▶ _TEXTE_
_ _ _ _

Rencontre avec :
P. Moore

On ne saurait trop imaginer un monde sans musique électronique aujourd’hui. Pourtant, ces boucles répétitives à tendance hypnotiques n’ont fait hurler les parents qu’à partir des années 90. Née à détroit, la techno a traversé la manche à 220 BPM et squatte tous les clubs de France (pour ne pas parler d’ailleurs). Des Etats-Unis à l’Angleterre, cette tendance, on la doit aux DJs précurseurs qui ont su imposer une nouvelle forme de culture : celle des raves party. Ces fiestas libres aux milliers de personnes se font rares depuis les années 2000, traquées par les autorités. Paperboys a voyagé en terre des raves party, que seuls les quarantenaires pourront décrire. Rencontre avec le Dj lyonnais Patrice Mourre, aka P.Moore, figure emblématique locale de ces années libres.

_ _ _ _

▶ _DONNÉES FOURNIES_
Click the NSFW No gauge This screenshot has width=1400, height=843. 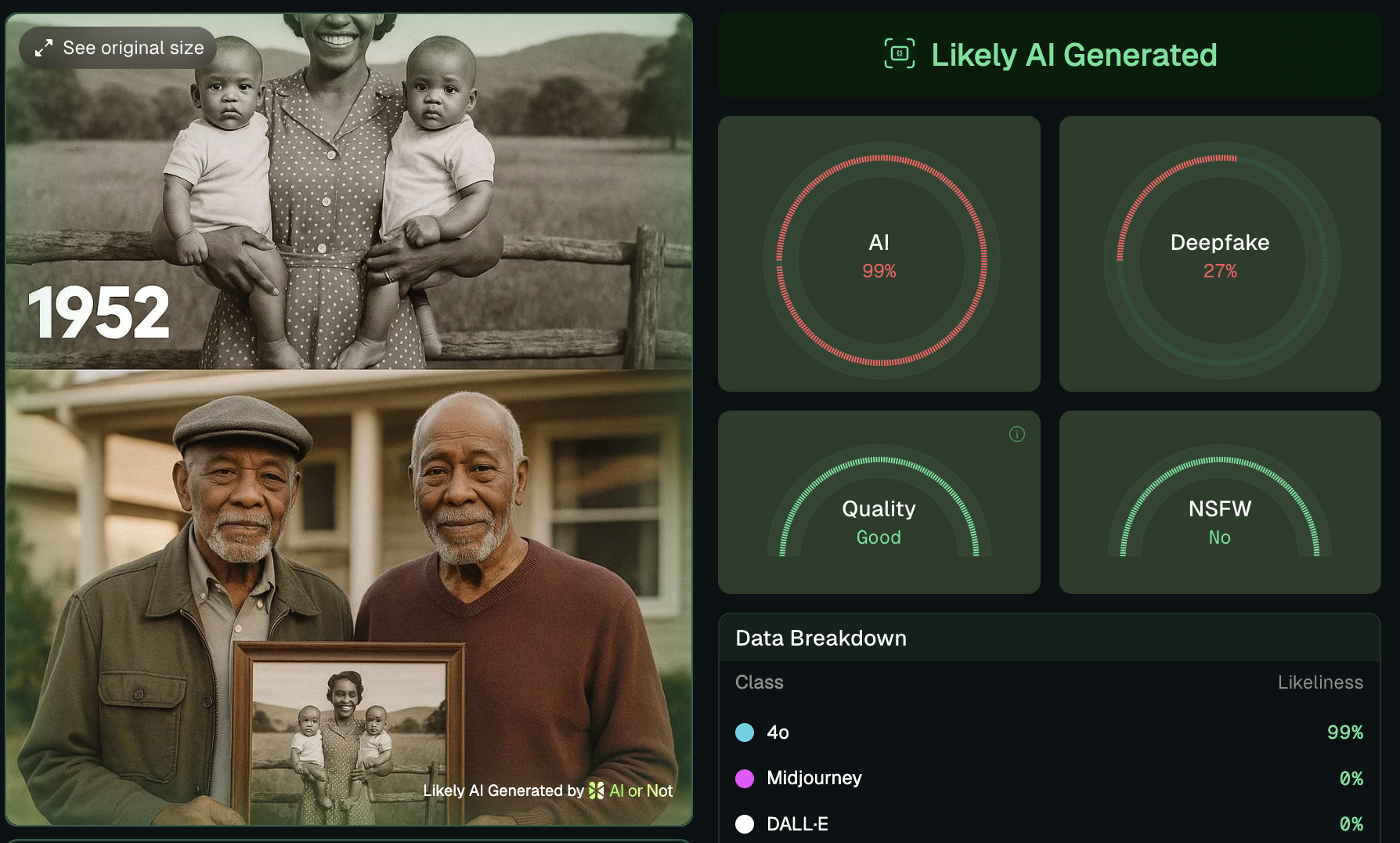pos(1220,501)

_ _ _ _

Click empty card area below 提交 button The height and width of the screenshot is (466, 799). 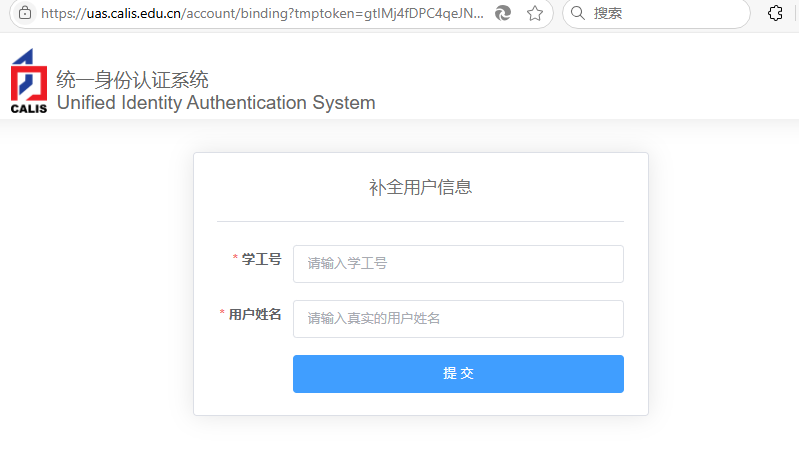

_ _ _ _

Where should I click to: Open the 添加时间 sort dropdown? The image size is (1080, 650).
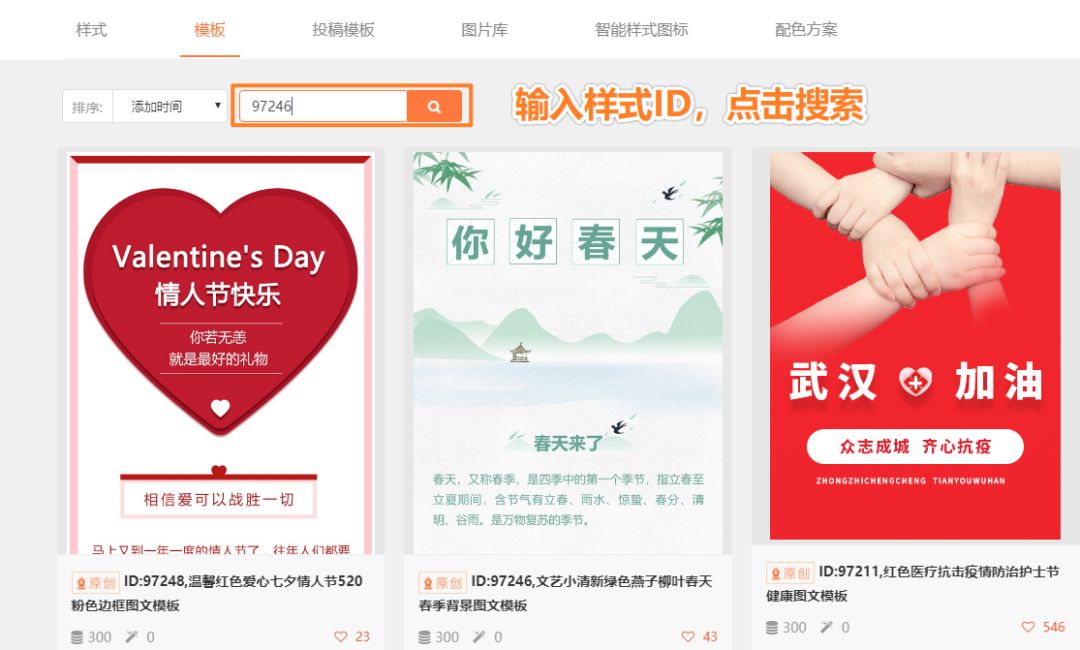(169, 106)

_ _ _ _

▶ _CONSIGNE 1_
D'après le texte sur P. Moore, de quelle ville est originaire le DJ Patrice Mourre ?
▶ _CONSIGNE 2_
Écrivez la suite du texte sur P. Moore, juste après sa dernière phrase.
Les enregistrements n'ont aucun rapport avec le texte sur P. Moore.

▶ _RÉPONSE 1_
Il est lyonnais.

▶ _RÉPONSE 2_
 

PMMM@crédit photo (Francesco Jacqueti)

 

Resté au frais, à l’ombre de ses vinyles, P. Moore reprend le pitch de ses platines en main et revient motivé avec quelques dates pendant l’année. 46 ans dont 12 passé à s’investir avec Nuits Sonores, P. Moore a cartonné dans les années 90, résident du Rex Club à Paris ainsi que sur radio FG. Il a vécu cette période où les murs se sont écroulés, laissant place aux vagues de liberté. Les années débauches auront finalement duré 10 ans puis la police a interdit les raves. Une période qui annonce le début d’un racisme anti-techno.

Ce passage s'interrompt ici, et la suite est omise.